Incompréhension et rejet. La culture Africaine est faite de non-dits, de tabous subtilement évoqués et de rituels. La communication s’en trouve fortement imprégnée. La notion de préalable ou de confiance évidente est un facteur perturbant dans les relations avec nos parents. Il arrive ainsi que nos parents ne mesurent pas l’importance qu’il y a à nous «expliquer» les raisons ou le fondement de leurs dires, car nous sommes «sensés comprendre»… et même si nous ne comprenons pas « ils n’ont pas à s’expliquer ». Or la culture n’est pas innée, on ne peur pas comprendre un message si on a pas les outils pour le décoder. Autrement dit, il va de soi que nous ne comprenions pas leur langue, puisqu’ils ne nous ont jamais appris à la parler.


Comme je le disais plus haut, c’est le «corpus social» dans son entierté qui transmets la culture. Ainsi, lorsque nos parents ont grandi avec l’interdiction formelle d’avoir des «petits ami(e)s», ils pensaient que cet interdit s’imposerait tout "naturellement" à nous. Ils étaient loin de se douter que c’est tout l’inverse qui est véhiculé à la télé, à l’école ou dans la rue au sein des sociétés occidentales où ils ont immigré… Au fait, ils n’ont qu’à accepter d’ouvrir les yeux pour le comprendre, et anticiper nos réactions.

Le pire c’est que en creusant un peu, on s’aperçoit que les choix que nous imposent nos parents obéissent à une logique, acceptable ou non, à un raisonnement fondé, et se réfère à une expérience sociale parfaitement explicable. Mais comme ils ne prennent jamais la peine de nous l’expliquer… Nous les jugeons arriérés, dépassés, "out", racistes…

Quels sont les enjeux de la transmission?
Cette situation est malheureusement commune à une grande majorité de jeunes Africains ayant grandi en France. Le décalage culturel avec nos parents a pour conséquence d’aggraver l’incompréhension que certains noirs ont de leur propre identité. Cette incompréhension mène fatalement au développement des complexes, à la dilution de l’héritage culturel ou à affaiblir la volonté des jeunes Noirs a faire évoluer leur propre situation dans leur pays «d’adoption». Alors pour ce qui est de leur pays d’origine , il faudra repasser…

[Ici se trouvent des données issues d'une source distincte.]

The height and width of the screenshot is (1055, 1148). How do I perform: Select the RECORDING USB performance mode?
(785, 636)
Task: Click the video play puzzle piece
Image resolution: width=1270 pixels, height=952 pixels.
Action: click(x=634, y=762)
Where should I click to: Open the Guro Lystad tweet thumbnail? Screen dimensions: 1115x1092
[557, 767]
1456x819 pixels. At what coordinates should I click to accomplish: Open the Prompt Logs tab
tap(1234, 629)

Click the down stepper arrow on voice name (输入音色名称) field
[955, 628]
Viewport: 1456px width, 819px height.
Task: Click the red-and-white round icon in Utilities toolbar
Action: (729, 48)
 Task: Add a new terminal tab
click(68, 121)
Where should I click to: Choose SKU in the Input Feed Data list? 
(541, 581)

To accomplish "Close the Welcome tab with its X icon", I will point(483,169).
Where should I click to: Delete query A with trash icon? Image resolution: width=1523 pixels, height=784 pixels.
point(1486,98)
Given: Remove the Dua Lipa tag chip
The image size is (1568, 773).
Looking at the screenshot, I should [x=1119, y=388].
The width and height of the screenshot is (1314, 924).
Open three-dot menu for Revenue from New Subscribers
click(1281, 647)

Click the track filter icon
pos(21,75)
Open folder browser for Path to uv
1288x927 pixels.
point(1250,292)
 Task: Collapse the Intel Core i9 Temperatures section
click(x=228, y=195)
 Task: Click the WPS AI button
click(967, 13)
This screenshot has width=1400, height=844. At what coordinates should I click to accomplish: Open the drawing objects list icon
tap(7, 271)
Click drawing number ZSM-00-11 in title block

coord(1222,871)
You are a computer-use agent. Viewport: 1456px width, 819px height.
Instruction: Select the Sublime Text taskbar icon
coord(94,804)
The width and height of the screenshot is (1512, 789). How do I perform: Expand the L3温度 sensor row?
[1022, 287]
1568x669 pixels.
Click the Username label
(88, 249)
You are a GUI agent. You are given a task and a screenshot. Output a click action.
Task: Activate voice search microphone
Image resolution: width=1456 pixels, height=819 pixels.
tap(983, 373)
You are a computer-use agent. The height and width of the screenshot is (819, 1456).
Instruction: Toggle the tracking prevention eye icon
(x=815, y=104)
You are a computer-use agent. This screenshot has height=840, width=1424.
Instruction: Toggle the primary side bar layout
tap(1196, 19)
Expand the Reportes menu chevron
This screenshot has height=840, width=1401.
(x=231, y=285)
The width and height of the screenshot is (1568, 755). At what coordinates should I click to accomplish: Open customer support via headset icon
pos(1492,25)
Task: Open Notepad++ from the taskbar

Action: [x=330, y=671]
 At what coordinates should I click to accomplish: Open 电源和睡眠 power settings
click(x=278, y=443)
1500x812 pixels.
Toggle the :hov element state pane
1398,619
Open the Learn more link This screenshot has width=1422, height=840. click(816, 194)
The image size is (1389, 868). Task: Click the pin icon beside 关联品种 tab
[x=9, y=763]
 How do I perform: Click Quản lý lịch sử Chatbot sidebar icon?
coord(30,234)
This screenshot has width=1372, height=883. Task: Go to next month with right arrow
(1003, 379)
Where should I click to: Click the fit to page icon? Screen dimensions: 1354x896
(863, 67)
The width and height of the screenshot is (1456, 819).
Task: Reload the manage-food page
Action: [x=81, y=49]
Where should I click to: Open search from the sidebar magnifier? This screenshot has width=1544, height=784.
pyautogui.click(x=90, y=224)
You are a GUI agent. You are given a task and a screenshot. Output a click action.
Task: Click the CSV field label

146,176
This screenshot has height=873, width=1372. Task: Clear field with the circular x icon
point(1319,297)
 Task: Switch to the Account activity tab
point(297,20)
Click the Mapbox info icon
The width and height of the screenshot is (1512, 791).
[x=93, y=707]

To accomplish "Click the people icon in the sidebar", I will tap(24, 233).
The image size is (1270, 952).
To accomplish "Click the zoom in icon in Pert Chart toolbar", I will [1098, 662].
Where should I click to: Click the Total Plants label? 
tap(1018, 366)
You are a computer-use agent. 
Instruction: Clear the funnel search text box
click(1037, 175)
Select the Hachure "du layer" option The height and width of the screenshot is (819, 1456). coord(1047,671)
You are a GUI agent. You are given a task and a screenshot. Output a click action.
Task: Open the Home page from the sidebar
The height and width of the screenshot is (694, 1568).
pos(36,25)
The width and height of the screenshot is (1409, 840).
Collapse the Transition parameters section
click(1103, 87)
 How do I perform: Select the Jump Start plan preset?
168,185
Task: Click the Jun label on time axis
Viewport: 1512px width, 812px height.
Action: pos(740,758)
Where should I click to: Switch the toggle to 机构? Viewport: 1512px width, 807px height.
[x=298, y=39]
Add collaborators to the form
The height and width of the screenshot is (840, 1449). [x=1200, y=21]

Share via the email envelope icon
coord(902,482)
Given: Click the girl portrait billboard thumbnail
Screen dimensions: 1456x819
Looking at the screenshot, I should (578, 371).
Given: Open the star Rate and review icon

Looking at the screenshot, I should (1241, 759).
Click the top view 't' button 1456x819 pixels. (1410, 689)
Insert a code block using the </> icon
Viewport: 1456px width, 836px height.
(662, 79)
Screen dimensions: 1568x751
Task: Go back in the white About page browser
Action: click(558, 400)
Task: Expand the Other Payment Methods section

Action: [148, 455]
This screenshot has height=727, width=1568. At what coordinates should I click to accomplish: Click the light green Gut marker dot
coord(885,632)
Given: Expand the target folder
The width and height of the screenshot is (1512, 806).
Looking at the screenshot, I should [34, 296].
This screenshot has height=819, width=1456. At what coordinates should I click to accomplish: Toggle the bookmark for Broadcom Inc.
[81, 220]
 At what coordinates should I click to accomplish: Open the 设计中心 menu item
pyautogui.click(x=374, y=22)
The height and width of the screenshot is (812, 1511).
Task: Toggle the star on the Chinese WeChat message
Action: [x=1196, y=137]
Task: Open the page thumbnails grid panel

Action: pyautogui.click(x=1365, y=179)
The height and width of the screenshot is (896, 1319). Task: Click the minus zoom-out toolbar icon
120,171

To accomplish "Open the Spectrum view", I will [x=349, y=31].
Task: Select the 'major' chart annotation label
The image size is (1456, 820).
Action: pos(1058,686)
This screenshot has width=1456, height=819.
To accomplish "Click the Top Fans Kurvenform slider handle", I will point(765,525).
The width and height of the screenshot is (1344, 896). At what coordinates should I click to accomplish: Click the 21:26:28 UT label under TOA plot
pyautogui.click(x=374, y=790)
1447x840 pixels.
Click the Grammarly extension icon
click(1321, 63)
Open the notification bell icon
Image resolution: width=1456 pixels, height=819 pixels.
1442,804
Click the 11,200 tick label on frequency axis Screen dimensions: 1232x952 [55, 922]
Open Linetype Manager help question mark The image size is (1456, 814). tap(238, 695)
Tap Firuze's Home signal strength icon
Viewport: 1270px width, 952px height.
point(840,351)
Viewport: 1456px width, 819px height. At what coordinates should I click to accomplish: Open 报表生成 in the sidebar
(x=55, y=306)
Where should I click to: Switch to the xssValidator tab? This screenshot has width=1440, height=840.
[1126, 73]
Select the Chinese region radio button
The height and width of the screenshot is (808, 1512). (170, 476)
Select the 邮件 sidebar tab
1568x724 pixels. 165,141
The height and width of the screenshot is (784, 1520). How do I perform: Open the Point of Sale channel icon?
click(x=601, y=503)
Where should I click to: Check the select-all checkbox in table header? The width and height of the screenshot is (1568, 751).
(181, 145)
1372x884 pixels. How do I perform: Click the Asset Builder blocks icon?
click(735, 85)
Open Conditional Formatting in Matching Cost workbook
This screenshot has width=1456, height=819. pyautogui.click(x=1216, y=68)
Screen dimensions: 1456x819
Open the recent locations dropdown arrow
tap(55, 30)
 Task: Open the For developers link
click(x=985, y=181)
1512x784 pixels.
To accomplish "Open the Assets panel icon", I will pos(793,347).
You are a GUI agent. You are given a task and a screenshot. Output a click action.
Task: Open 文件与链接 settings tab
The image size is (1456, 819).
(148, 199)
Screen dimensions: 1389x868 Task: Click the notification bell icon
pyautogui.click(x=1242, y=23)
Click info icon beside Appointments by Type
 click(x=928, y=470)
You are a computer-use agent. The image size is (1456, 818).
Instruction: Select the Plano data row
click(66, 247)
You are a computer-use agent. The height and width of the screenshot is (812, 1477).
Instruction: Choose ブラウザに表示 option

Le danger de ne pas connaître et comprendre notre identité de la bouche de nos parents, est que nous acceptions les clichés qui nous caractérisent dans la société française. "Nous ne sommes pas organisés", "nous ne sommes pas réfléchis", "nos parents sont des sauvages" (mariage forcé, excision,…), "nous ne sommes bon qu’à danser et courir"… C’est grossièrement la manière dont notre image est véhiculée, il est donc important de reprendre la parole… et de la redonner à nos aînés… Afin qu’eux puissent nous redonner une identité et des valeurs qui nous sont propres.